**PAGE EXCERPT**:
######

Here’s my timeline. I weighed 225 in March 2024. I set a goal of dropping to 200, which is what I had weighed for several years. Seemed quite reasonable. Well, I got down to 200 in September. Wahoo! I decided this change was not so difficult, so I set another goal of 185, which is what I weighed fifty years ago. I reached 185 by the end of January. (Note that the holidays from Thanksgiving to New Years are always tough for weight loss.)

Then I decided on one more goal. 175 pounds! And I’ll admit, the last 5 pounds were tough, but I made it on May 1. Total loss of 50 pounds.

What I learned may help you or someone you love. I did not set a goal to lose 50 pounds. That would have seemed unreasonable. But getting down to 200 was reasonable. By then I was accustomed to different eating habits, and decided to set another goal, 185. Then the third and final goal, 175 pounds.

######

**DATA UNDER STUDY**:
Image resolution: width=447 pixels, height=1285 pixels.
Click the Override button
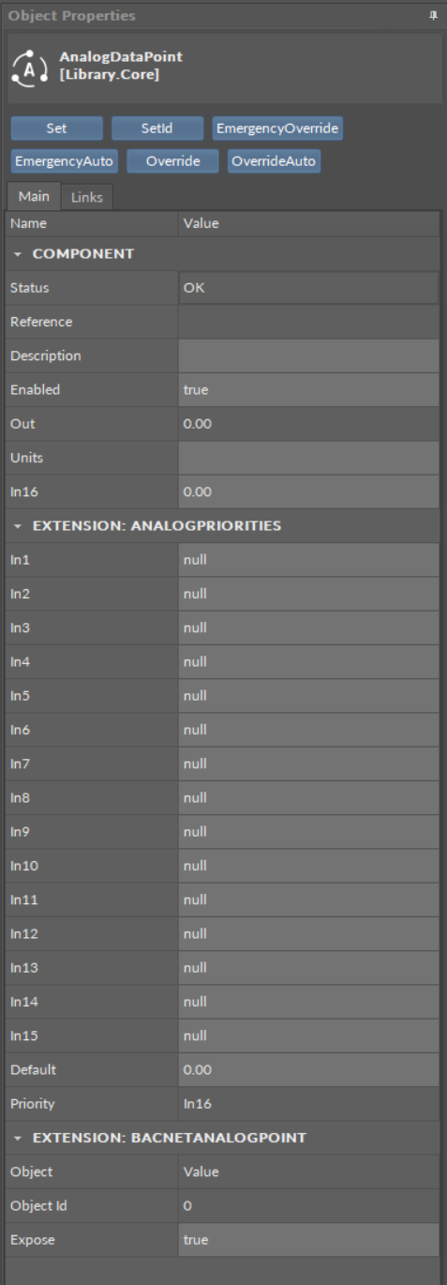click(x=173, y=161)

######

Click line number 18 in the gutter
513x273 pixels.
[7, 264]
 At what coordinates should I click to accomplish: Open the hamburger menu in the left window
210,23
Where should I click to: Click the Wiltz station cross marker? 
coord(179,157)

######

**ACTIVITY LIST**:
1. From the weight-loss account, copy word for word the part that opens with the words containing "Here’s my timeline." and closes with "of 50 pounds.".
2. In the weight-loss account, on what date was the 175-pound goal reached?
3. Rewrite the paragraph of the weight-loss account that begins "What I learned may help you" as a short list, keeping its main facts.

**PER-TASK ANSWERS**:
1.
Here’s my timeline. I weighed 225 in March 2024. I set a goal of dropping to 200, which is what I had weighed for several years. Seemed quite reasonable. Well, I got down to 200 in September. Wahoo! I decided this change was not so difficult, so I set another goal of 185, which is what I weighed fifty years ago. I reached 185 by the end of January. (Note that the holidays from Thanksgiving to New Years are always tough for weight loss.)

Then I decided on one more goal. 175 pounds! And I’ll admit, the last 5 pounds were tough, but I made it on May 1. Total loss of 50 pounds.

2. May 1.

3.
- The goal was never to lose 50 pounds, since that would have seemed unreasonable.
- Getting down to 200 was a reasonable first goal.
- By then, different eating habits had become routine, so a second goal of 185 was set.
- The third and final goal was 175 pounds.